One spring afternoon, two friends and I set off for nowhere in particular, on borrowed bikes, ready for adventure; we ended up in the woods of Irvington. The air, like us, was fresh with unlimited possibility. So fresh that when Brian, a humorist, doubled back saying he’d found an enormous castle, we giggled. Yet to our disbelief, past a hallway of purple rhododendron rising six feet high on both sides of us, there stood Irvington’s “Rochroane” Castle.
By the kind of luck that seems to shine down during childhood, a rear entrance had been mistakenly left ajar, and, in sneakers and shorts, we stepped into history.
Built in 1903 for M. S. Beltzhoover, an oil and cotton millionaire, and designed by Arthur J. Manning, a New York City architect who lived in Irvington, the castle featured a spectacular stained-glass window made by Louis Comfort Tiffany. (The window is now in the Corning Museum of Glass.) The 44-room, bluestone castle, situated on 37 acres overlooking the Hudson River, also included a burnished mahogany ballroom, complete with organ pipes as tall as the ceiling, a six-foot-wide staircase with hand-carved railings, and room upon room painted in every color imaginable.
The second floor contained one room packed with canceled checks.

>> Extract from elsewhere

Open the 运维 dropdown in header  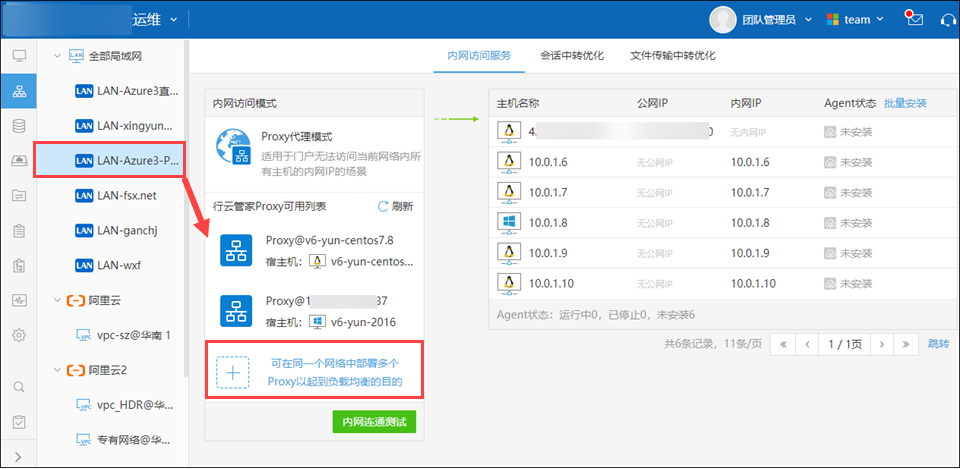click(174, 19)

I examined one, signed by Mrs. Halsey Taylor (wife of the inventor of the modern-day water fountain). On the floor was an ivory-colored dance card, with the wristlet string still attached, numbered 1 to 10 and annotated in dainty black script with words like “charming, humorous, handsome.” I realized going back in time was equally important as going forward.
Bought by Benjamin Halsey in 1927, the castle was renamed “Grey Towers,” but for some reason we called it “Bell Silvers.” We explored it for a few more days until it was boarded up and donated by Mrs. Halsey to Immaculate Conception in Tuckahoe. It caught fire shortly thereafter, and now only the teahouse on the pond remains.
Stumbling onto the castle inspired me to travel the world—to walk down new streets and take turns without knowing the outcome. Thanks to the neatly stacked boxes and the beautiful stained-glass window, I have an appreciation for mementos from another era as well as European architecture, blue stone walls, and grand staircases. Everything they loved so much remains and lives on in me, like a passport to the world.
As for quarterbacking and caddying, I’m now content to watch football and golf on TV. But from this childhood experience, I realized Westchester isn’t just a place; it’s a place in history.